Suap demi suap alhasil makan pun selesai. Bukan karena makanannya habis, melainkan perut kami yang membuat berhenti. Sebab sudah terasa kenyang. Aku pun berdiri lalu melangkah ke belakang untuk mencuci tangan. Dari wastafel aku melihat toiletnya yang bersih dan mengkilap. Semua dinding dan lantai dilapisi dengan granit kualitas terbaik. "Ayok, Mutawwa'!" suruh salah seorang tamu memecah lamunanku.
Sejak mengantri, aku terpesona melihat interior dan desainnya yang indah. Sehingga muncul angan dalam pikiran, kapan aku bisa memiliki rumah seperti ini? Mendengar suara ajakan tadi, aku pun maju ke depan untuk segera mencuci tangan dan mulut. Tidak berapa lama setelah itu aku kembali ke ruangan tengah. Sambil menunggu keluar, aku juga menikmati kebersihan dan keindahan seisi rumah.
Beberapa meter dari tempatku duduk, aku melihat Baba Yusuf hendak keluar, tetapi sebelum sampai di pintu, dia menoleh aku. "Mutawwa, ayok kita pergi!" ajaknya sembari melambaikan tangannya.
Aku pun lekas berdiri dan melangkah. "Kita mau ke mana lagi?" tanyaku memastikan. Aku kira undangan ini adalah undangan terakhir.

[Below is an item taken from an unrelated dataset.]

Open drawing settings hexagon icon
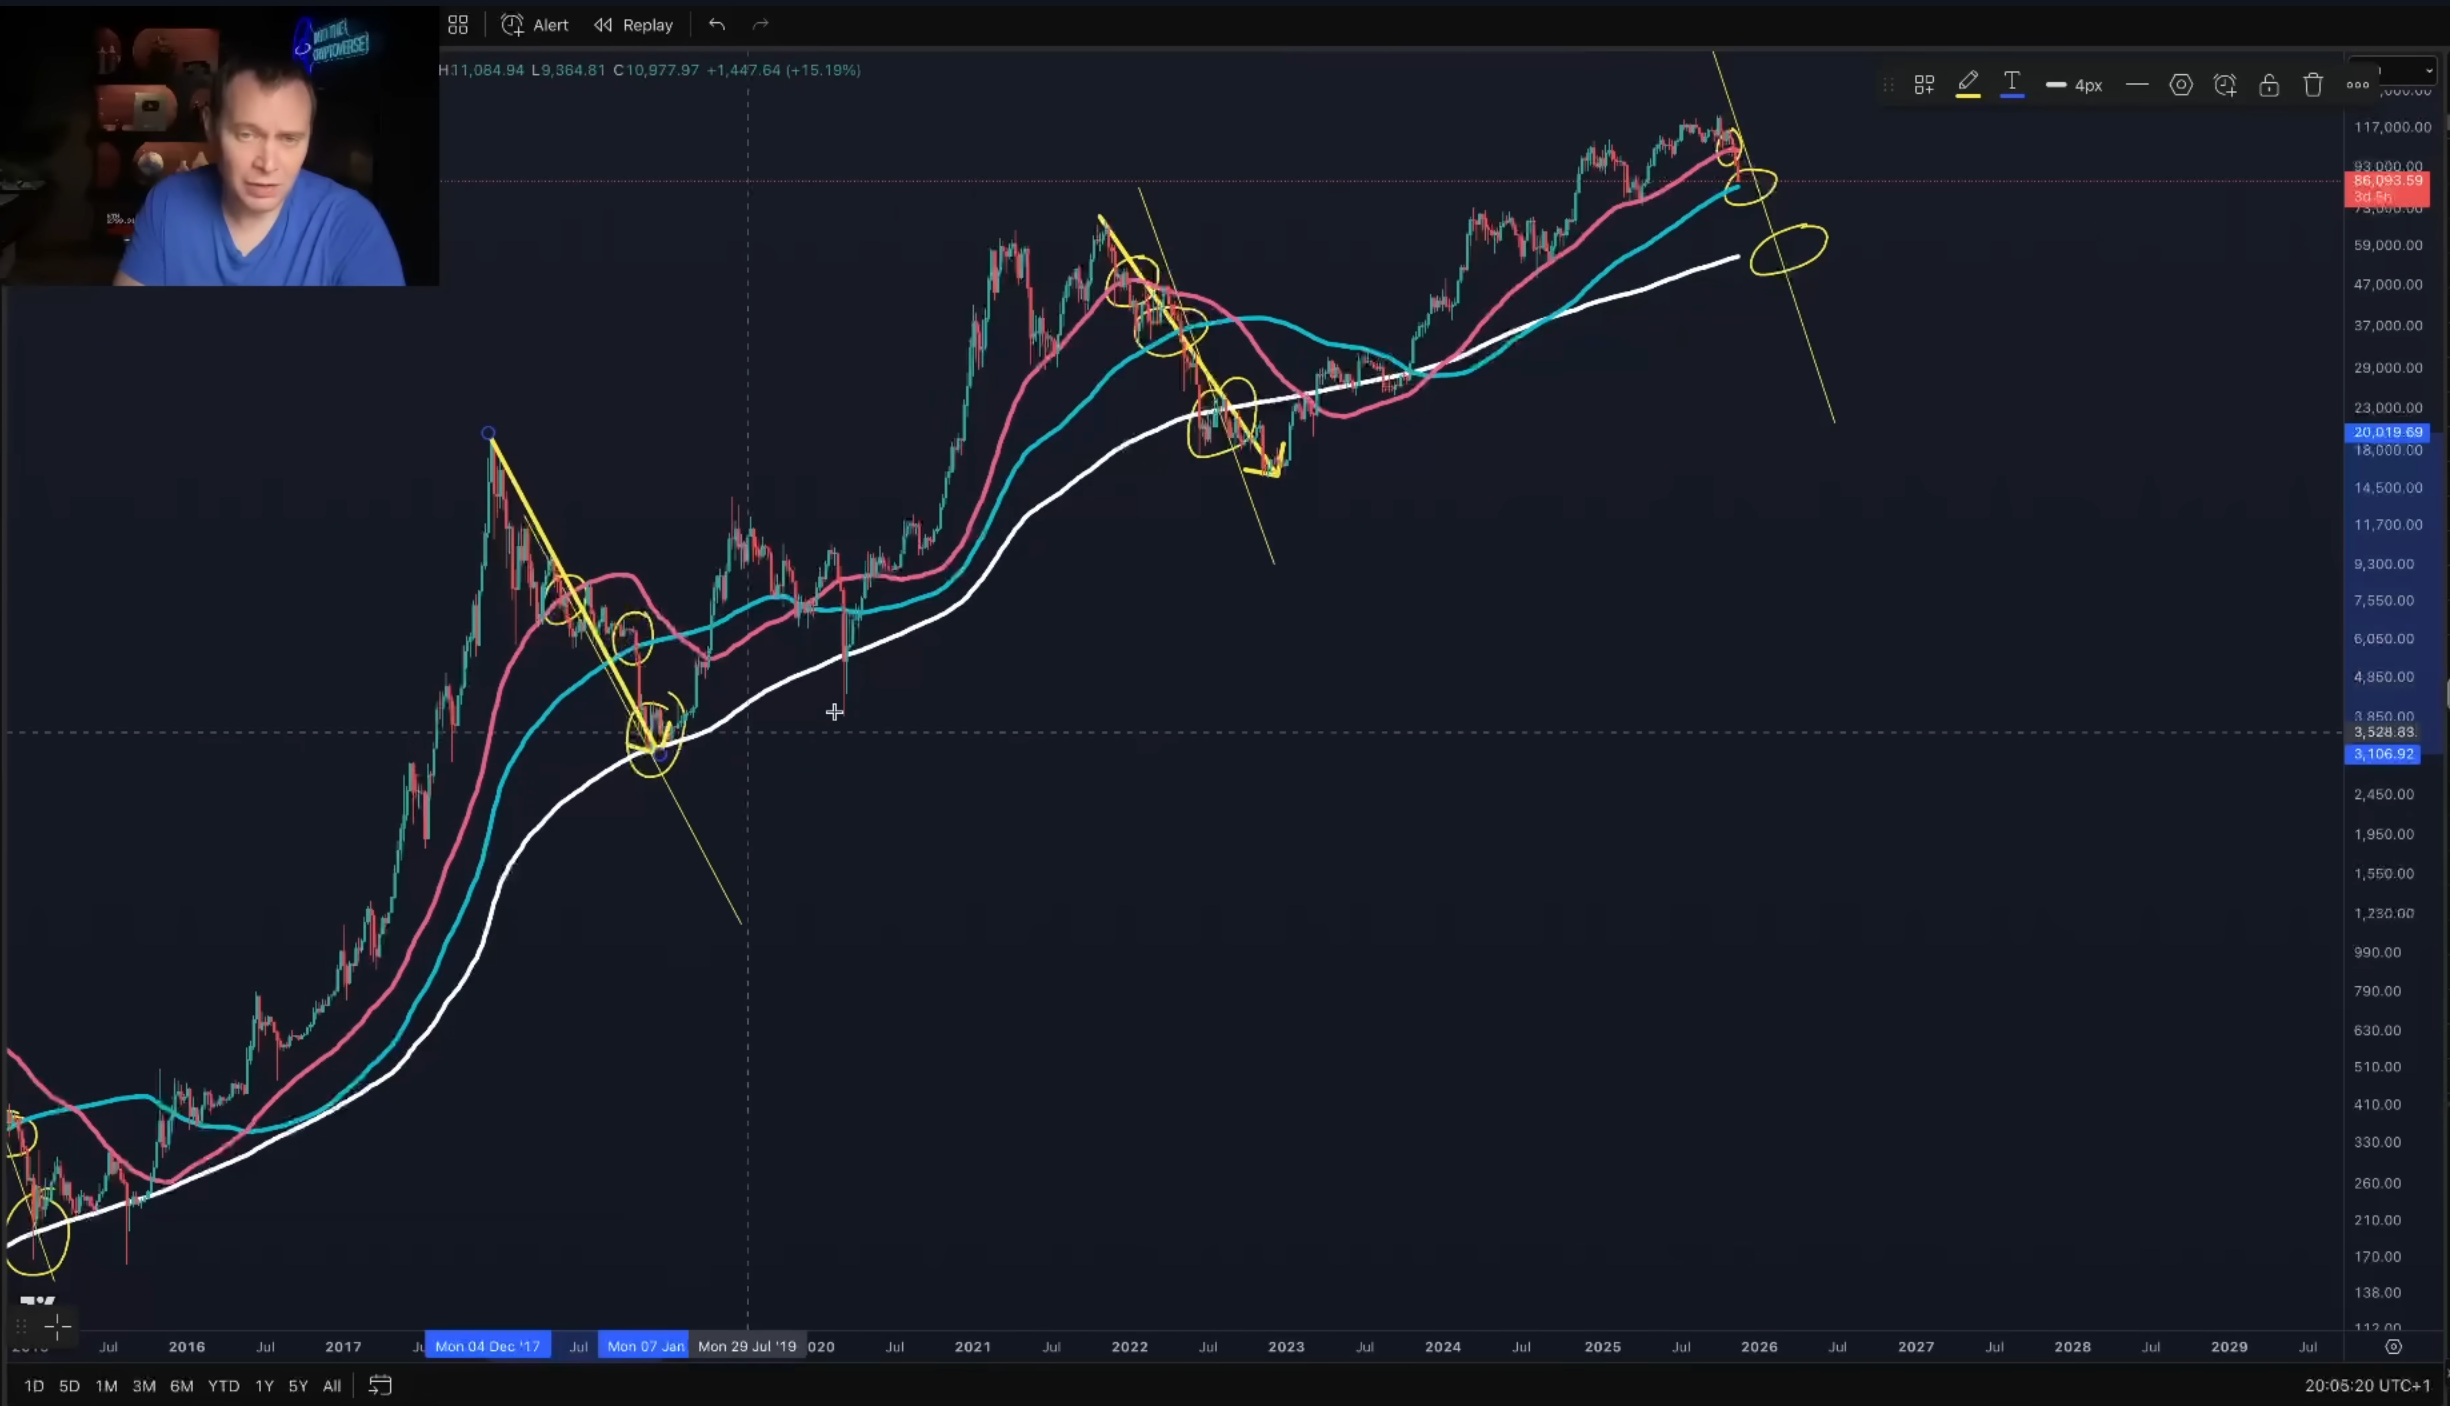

"Kita mau pergi ke satu rumah lagi," sahutnya sambil terus melangkah. Aku yang berada di belakang, mengejarnya. "Waduh, kenapa numpuk tiga rumah sekaligus dalam satu waktu? Apa gak bisa besok? Atau kapan -kapan, kek? Jadi mubazzir terus, kan?" tanyaku protes sambil terus melangkah ke mobil. Sejak dari rumah pertama dan kedua tadi, selalu mubazir. Makanan yang dihidangkan tidak habis. Yah, apa namanya kalau tidak mubazir?
Baba Yusuf menghela napas dengan perlahan. "Aku juga gak tahu. Iya mubazir sih, tapi mau gimana lagi?" Dia pun bingung mau jawab apa. Apakah undangan tersebut disetting dalam satu hari atau kebetulan saja? Aku juga tidak tahu.
Di sela-sela obrolan tadi, tetamu yang lain menuju mobil masing-masing sama dengan kami. Namun, sebelum sampai di mobil, Ahmad anaknya Baba Yusuf, menaikkan guthrahku ke atas iqal  agar aku tidak kepanasan. Aku pun diam saat dia merapikan guthrahku sehingga enak dipandang mata.
 Barulah kurasa nyaman di selasar ini. Soalnya, kalau sudutnya guthrah tidak dilipatkan ke iqal seperti para tetamu yang lain, Ahmad dan Muhammad misalnya, bisa membuat kepala panas terus menjalar ke leher karena ruang udara tertutup. Sementara cuaca di luar pagi ini aku perkirakan sampai 39 derajat celcius saking panasnya. Itu juga akan bertambah kala mentari terus melintangi cakrawala Ra'sul Khaimah.
Setelah naik mobil, kami pun melaju meninggalkan rumah Baba Badr yang indah bak istana itu. Aku tidak tahu arahnya ke mana karena masih baru di sini. Sebelum sampai ke tujuan, aku penasaran pada suku Baba Yusuf dan tetamu lainnya. "Baba, suku kalian apa?" tanyaku menoleh ke depan. Di sebelah kirinya ada Muhammad yang menyopiri kami.
"Shihhy. Kamu tahu itu?"
"Iya, aku sering dengar." Aku diam. Akan tetapi, aku masih penasaran dari mana asal suku itu.